» **WHAT IS EXPECTED**
Your answer must be every line of the data below that holds the string "computer", copied exactly.

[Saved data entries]
══════════
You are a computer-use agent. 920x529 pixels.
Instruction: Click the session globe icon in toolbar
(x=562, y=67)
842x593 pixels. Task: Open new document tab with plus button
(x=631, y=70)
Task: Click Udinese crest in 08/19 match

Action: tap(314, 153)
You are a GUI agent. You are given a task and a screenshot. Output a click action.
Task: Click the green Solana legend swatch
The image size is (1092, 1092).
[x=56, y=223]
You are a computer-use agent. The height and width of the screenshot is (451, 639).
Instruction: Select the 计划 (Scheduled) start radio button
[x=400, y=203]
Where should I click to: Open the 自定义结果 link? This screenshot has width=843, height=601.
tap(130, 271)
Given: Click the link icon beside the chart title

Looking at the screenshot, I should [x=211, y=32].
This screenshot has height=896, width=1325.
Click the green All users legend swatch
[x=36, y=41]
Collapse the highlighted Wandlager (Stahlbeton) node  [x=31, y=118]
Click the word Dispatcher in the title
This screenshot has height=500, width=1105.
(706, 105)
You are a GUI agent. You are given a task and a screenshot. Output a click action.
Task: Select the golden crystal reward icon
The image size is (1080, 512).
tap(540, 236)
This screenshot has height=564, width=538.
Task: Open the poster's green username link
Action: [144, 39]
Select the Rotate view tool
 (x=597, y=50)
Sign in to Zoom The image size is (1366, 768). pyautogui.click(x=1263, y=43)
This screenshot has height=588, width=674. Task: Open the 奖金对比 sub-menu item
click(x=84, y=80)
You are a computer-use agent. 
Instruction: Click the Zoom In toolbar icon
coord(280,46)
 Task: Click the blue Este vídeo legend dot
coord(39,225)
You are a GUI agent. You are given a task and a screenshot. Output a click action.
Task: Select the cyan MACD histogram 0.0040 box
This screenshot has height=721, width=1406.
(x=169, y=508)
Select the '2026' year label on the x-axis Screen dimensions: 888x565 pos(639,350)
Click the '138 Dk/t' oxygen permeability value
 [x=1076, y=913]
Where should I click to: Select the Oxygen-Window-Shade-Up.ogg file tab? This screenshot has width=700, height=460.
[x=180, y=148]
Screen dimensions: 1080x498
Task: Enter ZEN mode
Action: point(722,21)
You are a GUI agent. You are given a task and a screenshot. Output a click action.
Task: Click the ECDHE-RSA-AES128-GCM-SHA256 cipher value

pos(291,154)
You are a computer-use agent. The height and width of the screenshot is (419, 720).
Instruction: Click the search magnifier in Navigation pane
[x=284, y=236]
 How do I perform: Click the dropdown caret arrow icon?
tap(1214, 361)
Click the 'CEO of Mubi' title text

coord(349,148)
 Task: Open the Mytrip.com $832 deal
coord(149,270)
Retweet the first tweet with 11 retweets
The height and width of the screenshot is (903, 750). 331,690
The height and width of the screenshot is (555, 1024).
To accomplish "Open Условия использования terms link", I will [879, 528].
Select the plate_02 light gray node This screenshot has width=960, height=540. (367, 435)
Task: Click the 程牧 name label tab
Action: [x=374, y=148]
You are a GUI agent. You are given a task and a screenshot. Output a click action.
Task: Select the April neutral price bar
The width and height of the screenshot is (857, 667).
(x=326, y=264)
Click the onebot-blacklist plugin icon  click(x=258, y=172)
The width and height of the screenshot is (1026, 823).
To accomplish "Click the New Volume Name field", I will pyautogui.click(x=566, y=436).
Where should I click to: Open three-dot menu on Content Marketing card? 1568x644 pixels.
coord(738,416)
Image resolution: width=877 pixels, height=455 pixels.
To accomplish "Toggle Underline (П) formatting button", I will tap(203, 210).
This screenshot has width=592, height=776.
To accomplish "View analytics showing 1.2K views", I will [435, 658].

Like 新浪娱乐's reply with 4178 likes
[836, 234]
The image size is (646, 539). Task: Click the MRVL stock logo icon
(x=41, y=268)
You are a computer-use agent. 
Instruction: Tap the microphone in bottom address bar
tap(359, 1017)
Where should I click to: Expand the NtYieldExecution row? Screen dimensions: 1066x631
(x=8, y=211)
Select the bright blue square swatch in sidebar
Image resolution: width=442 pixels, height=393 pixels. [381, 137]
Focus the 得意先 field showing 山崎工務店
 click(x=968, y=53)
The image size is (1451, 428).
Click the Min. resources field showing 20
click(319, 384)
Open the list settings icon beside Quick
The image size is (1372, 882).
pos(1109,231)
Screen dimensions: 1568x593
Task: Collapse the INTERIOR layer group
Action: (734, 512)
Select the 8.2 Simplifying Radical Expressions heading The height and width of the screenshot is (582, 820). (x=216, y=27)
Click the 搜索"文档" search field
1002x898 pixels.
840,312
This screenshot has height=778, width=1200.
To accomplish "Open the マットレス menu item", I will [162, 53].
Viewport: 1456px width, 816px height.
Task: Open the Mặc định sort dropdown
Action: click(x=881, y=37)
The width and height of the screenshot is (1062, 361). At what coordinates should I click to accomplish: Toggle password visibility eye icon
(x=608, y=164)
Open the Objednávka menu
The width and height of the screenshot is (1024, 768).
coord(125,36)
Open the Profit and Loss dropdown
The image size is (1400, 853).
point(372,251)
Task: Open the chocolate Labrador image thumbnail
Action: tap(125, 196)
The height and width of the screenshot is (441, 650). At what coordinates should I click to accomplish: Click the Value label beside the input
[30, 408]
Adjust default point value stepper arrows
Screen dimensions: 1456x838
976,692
══════════
» **REPLY**
You are a computer-use agent. 920x529 pixels.
You are a computer-use agent. The height and width of the screenshot is (451, 639).
You are a computer-use agent. 
You are a computer-use agent. The height and width of the screenshot is (419, 720).
You are a computer-use agent. 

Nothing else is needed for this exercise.